Slightly better than the current world books

Portland State participates in book drive

What do you do with the books that you no longer want—the ones that are lying around your room and taking up shelf space? Do you sell them? Give them to friends? Perhapts you can give them away for a good cause—and now that PSU has partnered with Better World Books to create book donation sites around campus, this is easier than ever.

Portland State participates in book drive

What do you do with the books that you no longer want—the ones that are lying around your room and taking up shelf space? Do you sell them? Give them to friends? Perhaps you can give them away for a good cause—and now that PSU has partnered with Better World Books to create book donation sites around campus, this is easier than ever.

Better World Books started in 2002 as an attempt by three recent college graduates to use donated books to benefit an after-school learning program in South Bend, Ind. This soon developed into something much larger and went on to improve the lives of many children.

One of Better World Books’ claims to fame is the large amount of books that would have been thrown away, had the previous owner not stumbled upon a donation bin. While Better World Books has, through its many book drives, helped improve the lives of children around the world, an organization that has a focus other than book donations may have better achieved this goal by now.

Partners of Better World Books include Books For Africa, which is the largest shipper of donated textbooks to Africa; Room to Read, which publishes children’s books in local languages, builds schools and supports scholarships for young girls; the National Center for Family Literacy, which strives to improve the literacy of disadvantaged families; and Worldfund, which improves education for impoverished children in South America.

Donated books are sold on the Better World Books website to help fund their partner organizations. The books that do not get sold are donated to their partner organizations, and any books that absolutely cannot be resold or reused are recycled.

Though Better World Books runs book drives on many campuses and has been successful in the past several years, its PSU bins remain relatively empty. The three bins on campus are located in Ondine, Broadway and the Millar Library.

Ondine must be full of either book-hoarders or people who don’t read much, because the Ondine lobby’s bin is more full of junk mail than books. The only three books I have ever seen in the bin are the ones I placed in it, and two of them have since been swiped, presumably by my fellow students.

As one would guess, the bin located in the library is faring much better, though some have been mistaking it for a library drop-off box. There are, however, at least 10 books in this bin, and nobody appears to have taken the donated books of their fellow library-goers for themselves.

Better World Books aims to improve literacy around the world, because improving literacy can improve many other aspects of life. People living in poverty can be less impoverished if they became literate, and, according to Better World Books, disease prevention will be improved through literacy as well. There are nearly 800 million illiterate people in the world, and those people have fewer chances.

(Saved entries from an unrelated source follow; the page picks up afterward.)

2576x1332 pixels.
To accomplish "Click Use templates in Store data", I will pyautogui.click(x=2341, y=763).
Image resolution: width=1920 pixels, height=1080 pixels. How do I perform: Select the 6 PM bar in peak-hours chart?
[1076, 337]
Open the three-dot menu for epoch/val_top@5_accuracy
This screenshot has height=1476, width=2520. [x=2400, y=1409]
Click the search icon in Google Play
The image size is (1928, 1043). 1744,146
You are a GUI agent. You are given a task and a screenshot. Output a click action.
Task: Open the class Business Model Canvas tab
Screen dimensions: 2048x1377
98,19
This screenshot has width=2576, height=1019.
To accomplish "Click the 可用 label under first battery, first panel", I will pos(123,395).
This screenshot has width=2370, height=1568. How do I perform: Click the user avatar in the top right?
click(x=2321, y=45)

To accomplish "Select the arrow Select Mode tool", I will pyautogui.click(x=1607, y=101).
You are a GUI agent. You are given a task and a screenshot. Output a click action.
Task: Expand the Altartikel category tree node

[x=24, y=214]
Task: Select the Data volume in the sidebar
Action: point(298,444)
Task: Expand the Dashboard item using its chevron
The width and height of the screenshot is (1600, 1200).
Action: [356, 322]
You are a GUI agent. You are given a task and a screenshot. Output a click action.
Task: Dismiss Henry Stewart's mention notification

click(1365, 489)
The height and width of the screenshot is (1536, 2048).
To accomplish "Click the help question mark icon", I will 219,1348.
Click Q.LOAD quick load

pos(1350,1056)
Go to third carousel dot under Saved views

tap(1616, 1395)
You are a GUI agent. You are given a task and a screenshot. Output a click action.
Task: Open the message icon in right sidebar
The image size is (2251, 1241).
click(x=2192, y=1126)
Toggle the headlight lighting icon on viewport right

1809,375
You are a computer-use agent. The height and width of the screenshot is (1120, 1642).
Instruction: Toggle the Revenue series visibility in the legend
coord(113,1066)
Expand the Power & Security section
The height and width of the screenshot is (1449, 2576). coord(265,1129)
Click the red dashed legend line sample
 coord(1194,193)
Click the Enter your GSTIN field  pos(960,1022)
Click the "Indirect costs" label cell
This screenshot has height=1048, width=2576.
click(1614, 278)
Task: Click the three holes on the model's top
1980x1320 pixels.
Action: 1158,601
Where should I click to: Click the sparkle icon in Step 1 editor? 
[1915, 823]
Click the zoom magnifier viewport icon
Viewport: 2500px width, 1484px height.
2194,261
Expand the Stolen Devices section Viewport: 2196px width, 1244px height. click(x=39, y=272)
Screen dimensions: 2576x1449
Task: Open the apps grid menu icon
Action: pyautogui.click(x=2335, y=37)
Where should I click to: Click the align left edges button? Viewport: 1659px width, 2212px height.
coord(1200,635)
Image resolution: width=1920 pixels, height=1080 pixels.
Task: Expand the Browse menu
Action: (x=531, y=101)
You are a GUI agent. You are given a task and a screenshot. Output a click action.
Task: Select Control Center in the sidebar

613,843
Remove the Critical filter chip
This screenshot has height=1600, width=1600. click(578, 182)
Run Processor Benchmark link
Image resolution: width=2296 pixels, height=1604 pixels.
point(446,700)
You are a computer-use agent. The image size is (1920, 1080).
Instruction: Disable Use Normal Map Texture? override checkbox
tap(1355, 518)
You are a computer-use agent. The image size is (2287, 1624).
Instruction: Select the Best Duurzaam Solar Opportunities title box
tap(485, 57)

What Better World Books and its partners are doing is an honorable cause. However, there are much better ways to raise money than by focusing on book donations, especially considering that they are barely getting anything out of PSU.

They also claim to have had a good impact on the environment by saving tons of books from landfills. However, there is no way to know for sure how many tons of books of what they received would indeed have gone to landfills.

Their cause is noble, and they have helped many, but could Better World Books do better? If the other 1,800 colleges and universities collecting books are collecting the meager amount that PSU is, then yes.

Better World Books claims it has raised $10 million, which seems like a lot before one takes into account the fact that it has been in business for nearly 10 years. Though Better World Books must have grown since the beginning, $10 million is a mere drop of water in a lake.

While Better World Books is doing a wonderful thing by helping improve literacy around the world, it is a good thing that library systems, and not just universities, participate in book drives, or the organization would not be doing as well.

If you have books that Powell’s didn’t want or textbooks that you can’t sell at the end of the term, drop them in one of the donation boxes, because Better World Books certainly needs them.